WHAT TO DO:
Below are records; write all of them out exactly.

ENTRIES SUPPLIED Block Start

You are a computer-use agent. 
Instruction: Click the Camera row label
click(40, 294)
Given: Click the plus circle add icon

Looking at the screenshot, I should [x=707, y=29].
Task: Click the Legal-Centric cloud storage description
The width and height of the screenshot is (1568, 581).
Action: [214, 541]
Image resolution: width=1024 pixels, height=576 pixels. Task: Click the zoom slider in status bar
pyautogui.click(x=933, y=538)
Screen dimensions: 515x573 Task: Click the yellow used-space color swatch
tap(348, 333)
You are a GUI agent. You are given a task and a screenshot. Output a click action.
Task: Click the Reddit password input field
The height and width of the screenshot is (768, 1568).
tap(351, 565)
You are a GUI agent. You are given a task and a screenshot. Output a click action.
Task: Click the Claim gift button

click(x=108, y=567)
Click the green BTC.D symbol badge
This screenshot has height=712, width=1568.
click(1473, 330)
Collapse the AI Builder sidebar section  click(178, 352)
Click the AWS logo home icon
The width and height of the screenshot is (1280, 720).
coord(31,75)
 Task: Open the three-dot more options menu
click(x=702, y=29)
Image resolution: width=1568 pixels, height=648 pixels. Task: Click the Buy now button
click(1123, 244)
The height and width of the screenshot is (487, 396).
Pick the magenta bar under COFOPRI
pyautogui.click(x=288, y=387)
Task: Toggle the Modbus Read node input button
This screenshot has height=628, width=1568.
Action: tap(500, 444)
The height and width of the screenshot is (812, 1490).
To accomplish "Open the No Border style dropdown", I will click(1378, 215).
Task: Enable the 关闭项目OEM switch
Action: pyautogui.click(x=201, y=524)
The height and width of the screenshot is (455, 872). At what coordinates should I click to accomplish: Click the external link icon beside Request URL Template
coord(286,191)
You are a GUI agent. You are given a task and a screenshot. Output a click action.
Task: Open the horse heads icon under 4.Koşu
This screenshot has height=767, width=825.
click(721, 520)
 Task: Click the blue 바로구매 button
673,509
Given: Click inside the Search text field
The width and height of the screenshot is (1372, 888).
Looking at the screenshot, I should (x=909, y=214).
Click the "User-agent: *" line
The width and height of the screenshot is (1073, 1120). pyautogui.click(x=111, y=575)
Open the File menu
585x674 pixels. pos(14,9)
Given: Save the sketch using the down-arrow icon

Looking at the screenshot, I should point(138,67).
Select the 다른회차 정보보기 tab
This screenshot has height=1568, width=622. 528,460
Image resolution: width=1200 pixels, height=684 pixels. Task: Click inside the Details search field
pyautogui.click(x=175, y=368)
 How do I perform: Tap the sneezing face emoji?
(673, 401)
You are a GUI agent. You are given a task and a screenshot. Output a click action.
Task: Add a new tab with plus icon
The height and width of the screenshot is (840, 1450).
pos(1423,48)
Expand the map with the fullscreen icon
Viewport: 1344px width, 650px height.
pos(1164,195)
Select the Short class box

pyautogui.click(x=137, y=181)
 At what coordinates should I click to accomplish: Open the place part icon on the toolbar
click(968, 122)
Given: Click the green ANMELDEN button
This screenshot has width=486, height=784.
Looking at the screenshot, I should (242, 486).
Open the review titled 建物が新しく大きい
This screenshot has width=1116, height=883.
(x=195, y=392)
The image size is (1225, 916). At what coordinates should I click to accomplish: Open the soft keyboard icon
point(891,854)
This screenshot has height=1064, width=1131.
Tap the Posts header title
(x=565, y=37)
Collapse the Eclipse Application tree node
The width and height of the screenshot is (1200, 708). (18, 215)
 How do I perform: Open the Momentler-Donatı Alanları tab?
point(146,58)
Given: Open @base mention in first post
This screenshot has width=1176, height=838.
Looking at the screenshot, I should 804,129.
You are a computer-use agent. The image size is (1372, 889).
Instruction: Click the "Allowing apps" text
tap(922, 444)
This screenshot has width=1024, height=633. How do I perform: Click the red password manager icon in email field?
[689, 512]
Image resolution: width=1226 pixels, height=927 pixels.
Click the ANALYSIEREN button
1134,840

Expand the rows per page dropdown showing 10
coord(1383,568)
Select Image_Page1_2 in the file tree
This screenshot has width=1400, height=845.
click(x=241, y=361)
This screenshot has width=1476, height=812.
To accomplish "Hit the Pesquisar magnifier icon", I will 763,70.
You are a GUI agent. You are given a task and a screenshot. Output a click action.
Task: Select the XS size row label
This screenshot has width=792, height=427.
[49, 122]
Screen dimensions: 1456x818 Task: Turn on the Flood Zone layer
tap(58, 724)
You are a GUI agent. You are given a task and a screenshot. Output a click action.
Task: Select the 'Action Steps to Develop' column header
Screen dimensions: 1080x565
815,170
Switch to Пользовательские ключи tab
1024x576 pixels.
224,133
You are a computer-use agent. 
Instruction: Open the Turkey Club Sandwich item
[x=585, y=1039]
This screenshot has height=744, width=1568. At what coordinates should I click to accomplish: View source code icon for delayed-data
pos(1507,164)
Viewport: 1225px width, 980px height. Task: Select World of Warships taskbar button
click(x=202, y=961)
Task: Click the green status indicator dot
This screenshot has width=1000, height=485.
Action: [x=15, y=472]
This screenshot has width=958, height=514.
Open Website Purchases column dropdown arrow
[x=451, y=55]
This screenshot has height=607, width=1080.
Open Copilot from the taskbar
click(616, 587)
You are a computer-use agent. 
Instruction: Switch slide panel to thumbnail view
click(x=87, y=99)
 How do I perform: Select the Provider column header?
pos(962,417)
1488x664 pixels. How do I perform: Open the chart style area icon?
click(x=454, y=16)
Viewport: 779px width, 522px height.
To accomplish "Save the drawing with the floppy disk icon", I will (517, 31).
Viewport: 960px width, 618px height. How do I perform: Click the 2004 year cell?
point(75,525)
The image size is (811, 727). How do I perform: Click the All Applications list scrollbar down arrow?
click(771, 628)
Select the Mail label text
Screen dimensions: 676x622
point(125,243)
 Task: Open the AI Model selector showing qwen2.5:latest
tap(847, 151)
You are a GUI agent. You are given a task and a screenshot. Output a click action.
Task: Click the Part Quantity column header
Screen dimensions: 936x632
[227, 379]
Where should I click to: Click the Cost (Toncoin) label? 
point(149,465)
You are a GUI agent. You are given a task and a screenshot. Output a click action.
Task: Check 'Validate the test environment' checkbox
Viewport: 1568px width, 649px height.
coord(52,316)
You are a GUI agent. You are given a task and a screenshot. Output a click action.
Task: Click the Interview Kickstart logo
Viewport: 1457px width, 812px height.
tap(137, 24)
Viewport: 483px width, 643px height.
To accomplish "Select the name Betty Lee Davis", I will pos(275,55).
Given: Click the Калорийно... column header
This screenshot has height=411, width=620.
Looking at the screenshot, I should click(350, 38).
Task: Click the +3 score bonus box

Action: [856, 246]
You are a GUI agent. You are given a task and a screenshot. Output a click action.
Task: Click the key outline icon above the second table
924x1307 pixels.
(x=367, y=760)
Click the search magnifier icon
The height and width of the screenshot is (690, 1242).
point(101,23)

ENTRIES SUPPLIED Block End

ANSWER FOR THIS EXERCISE:
You are a computer-use agent. 
Instruction: Click the Camera row label
click(40, 294)
Given: Click the plus circle add icon

Looking at the screenshot, I should [x=707, y=29].
Task: Click the Legal-Centric cloud storage description
The width and height of the screenshot is (1568, 581).
Action: [214, 541]
Image resolution: width=1024 pixels, height=576 pixels. Task: Click the zoom slider in status bar
pyautogui.click(x=933, y=538)
Screen dimensions: 515x573 Task: Click the yellow used-space color swatch
tap(348, 333)
You are a GUI agent. You are given a task and a screenshot. Output a click action.
Task: Click the Reddit password input field
The height and width of the screenshot is (768, 1568).
tap(351, 565)
You are a GUI agent. You are given a task and a screenshot. Output a click action.
Task: Click the Claim gift button

click(x=108, y=567)
Click the green BTC.D symbol badge
This screenshot has height=712, width=1568.
click(1473, 330)
Collapse the AI Builder sidebar section  click(178, 352)
Click the AWS logo home icon
The width and height of the screenshot is (1280, 720).
coord(31,75)
 Task: Open the three-dot more options menu
click(x=702, y=29)
Image resolution: width=1568 pixels, height=648 pixels. Task: Click the Buy now button
click(1123, 244)
The height and width of the screenshot is (487, 396).
Pick the magenta bar under COFOPRI
pyautogui.click(x=288, y=387)
Task: Toggle the Modbus Read node input button
This screenshot has height=628, width=1568.
Action: tap(500, 444)
The height and width of the screenshot is (812, 1490).
To accomplish "Open the No Border style dropdown", I will click(1378, 215).
Task: Enable the 关闭项目OEM switch
Action: pyautogui.click(x=201, y=524)
The height and width of the screenshot is (455, 872). At what coordinates should I click to accomplish: Click the external link icon beside Request URL Template
coord(286,191)
You are a GUI agent. You are given a task and a screenshot. Output a click action.
Task: Open the horse heads icon under 4.Koşu
This screenshot has height=767, width=825.
click(721, 520)
 Task: Click the blue 바로구매 button
673,509
Given: Click inside the Search text field
The width and height of the screenshot is (1372, 888).
Looking at the screenshot, I should (x=909, y=214).
Click the "User-agent: *" line
The width and height of the screenshot is (1073, 1120). pyautogui.click(x=111, y=575)
Open the File menu
585x674 pixels. pos(14,9)
Given: Save the sketch using the down-arrow icon

Looking at the screenshot, I should point(138,67).
Select the 다른회차 정보보기 tab
This screenshot has height=1568, width=622. 528,460
Image resolution: width=1200 pixels, height=684 pixels. Task: Click inside the Details search field
pyautogui.click(x=175, y=368)
 How do I perform: Tap the sneezing face emoji?
(673, 401)
You are a GUI agent. You are given a task and a screenshot. Output a click action.
Task: Add a new tab with plus icon
The height and width of the screenshot is (840, 1450).
pos(1423,48)
Expand the map with the fullscreen icon
Viewport: 1344px width, 650px height.
pos(1164,195)
Select the Short class box

pyautogui.click(x=137, y=181)
 At what coordinates should I click to accomplish: Open the place part icon on the toolbar
click(968, 122)
Given: Click the green ANMELDEN button
This screenshot has width=486, height=784.
Looking at the screenshot, I should (242, 486).
Open the review titled 建物が新しく大きい
This screenshot has width=1116, height=883.
(x=195, y=392)
The image size is (1225, 916). At what coordinates should I click to accomplish: Open the soft keyboard icon
point(891,854)
This screenshot has height=1064, width=1131.
Tap the Posts header title
(x=565, y=37)
Collapse the Eclipse Application tree node
The width and height of the screenshot is (1200, 708). (18, 215)
 How do I perform: Open the Momentler-Donatı Alanları tab?
point(146,58)
Given: Open @base mention in first post
This screenshot has width=1176, height=838.
Looking at the screenshot, I should 804,129.
You are a computer-use agent. The image size is (1372, 889).
Instruction: Click the "Allowing apps" text
tap(922, 444)
This screenshot has width=1024, height=633. How do I perform: Click the red password manager icon in email field?
[689, 512]
Image resolution: width=1226 pixels, height=927 pixels.
Click the ANALYSIEREN button
1134,840

Expand the rows per page dropdown showing 10
coord(1383,568)
Select Image_Page1_2 in the file tree
This screenshot has width=1400, height=845.
click(x=241, y=361)
This screenshot has width=1476, height=812.
To accomplish "Hit the Pesquisar magnifier icon", I will 763,70.
You are a GUI agent. You are given a task and a screenshot. Output a click action.
Task: Select the XS size row label
This screenshot has width=792, height=427.
[49, 122]
Screen dimensions: 1456x818 Task: Turn on the Flood Zone layer
tap(58, 724)
You are a GUI agent. You are given a task and a screenshot. Output a click action.
Task: Select the 'Action Steps to Develop' column header
Screen dimensions: 1080x565
815,170
Switch to Пользовательские ключи tab
1024x576 pixels.
224,133
You are a computer-use agent. 
Instruction: Open the Turkey Club Sandwich item
[x=585, y=1039]
This screenshot has height=744, width=1568. At what coordinates should I click to accomplish: View source code icon for delayed-data
pos(1507,164)
Viewport: 1225px width, 980px height. Task: Select World of Warships taskbar button
click(x=202, y=961)
Task: Click the green status indicator dot
This screenshot has width=1000, height=485.
Action: [x=15, y=472]
This screenshot has width=958, height=514.
Open Website Purchases column dropdown arrow
[x=451, y=55]
This screenshot has height=607, width=1080.
Open Copilot from the taskbar
click(616, 587)
You are a computer-use agent. 
Instruction: Switch slide panel to thumbnail view
click(x=87, y=99)
 How do I perform: Select the Provider column header?
pos(962,417)
1488x664 pixels. How do I perform: Open the chart style area icon?
click(x=454, y=16)
Viewport: 779px width, 522px height.
To accomplish "Save the drawing with the floppy disk icon", I will (517, 31).
Viewport: 960px width, 618px height. How do I perform: Click the 2004 year cell?
point(75,525)
The image size is (811, 727). How do I perform: Click the All Applications list scrollbar down arrow?
click(771, 628)
Select the Mail label text
Screen dimensions: 676x622
point(125,243)
 Task: Open the AI Model selector showing qwen2.5:latest
tap(847, 151)
You are a GUI agent. You are given a task and a screenshot. Output a click action.
Task: Click the Part Quantity column header
Screen dimensions: 936x632
[227, 379]
Where should I click to: Click the Cost (Toncoin) label? 
point(149,465)
You are a GUI agent. You are given a task and a screenshot. Output a click action.
Task: Check 'Validate the test environment' checkbox
Viewport: 1568px width, 649px height.
coord(52,316)
You are a GUI agent. You are given a task and a screenshot. Output a click action.
Task: Click the Interview Kickstart logo
Viewport: 1457px width, 812px height.
tap(137, 24)
Viewport: 483px width, 643px height.
To accomplish "Select the name Betty Lee Davis", I will pos(275,55).
Given: Click the Калорийно... column header
This screenshot has height=411, width=620.
Looking at the screenshot, I should click(350, 38).
Task: Click the +3 score bonus box

Action: [856, 246]
You are a GUI agent. You are given a task and a screenshot. Output a click action.
Task: Click the key outline icon above the second table
924x1307 pixels.
(x=367, y=760)
Click the search magnifier icon
The height and width of the screenshot is (690, 1242).
point(101,23)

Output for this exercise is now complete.